PORTLAND, Ore. – Portland Timbers’ and Thorns FC collaboration with Dark Horse Comics reflects a relationship of mutual admiration: PTFC admiring a local business that’s become one of the most recognizable brands in the comics world; and Dark Horse having a series of employees who count themselves among the club’s annual members.
“I wasn’t into soccer, not until I went to my first game,” Kari Yadro, Director of Custom Programs for Dark Horse says. “The thing that turned me into a soccer fan was the Timbers Army. I’d been to sporting events before, but I’d never experienced anything remotely close to the love, dedication, and energy of the Army.”
Five years after attending her first games, Yadro found herself in charge of a project that brought some of PTFC’s most prominent faces -- Diego Chara, Tobin Heath, Christine Sinclair and Diego Valeri -- into the comic-book world.
“When I learned I would be the project manager on the comics (the business side, our editorial team handled creative), I was ecstatic and pretty nervous,” she remembers. “I just really wanted it all to go well.”

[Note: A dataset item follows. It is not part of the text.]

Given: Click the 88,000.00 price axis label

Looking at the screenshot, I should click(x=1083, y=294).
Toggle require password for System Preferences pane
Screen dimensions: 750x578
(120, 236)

The product speaks for itself, with four of the club’s most prominent members depicted in superhero form. Apparel with Dark Horse’s depictions will be available for fans at the Timbers and Thorns team stores, with backstories and art also available on the club’s website and via social media.
- El Maestro (Diego Valeri)
- La Sonrisa (Diego Chara)
- Tobin (Tobin Heath)
- Captain Sinc (Christine Sinclair)
Other Timbers and Thorns fans within Dark Horse have already seen the finished product, with artist Ron Chan’s work tapping directly into their fandom.
“It’s great,” assistant editor Brett Isreal said of the final product, though he was unable to settle on a favorite rendition. “Hard to choose, but as a big Tobin Heath fan, specifically, loved getting to see those designs. Also, I’m all in on Valeri sitting around playing guitar.”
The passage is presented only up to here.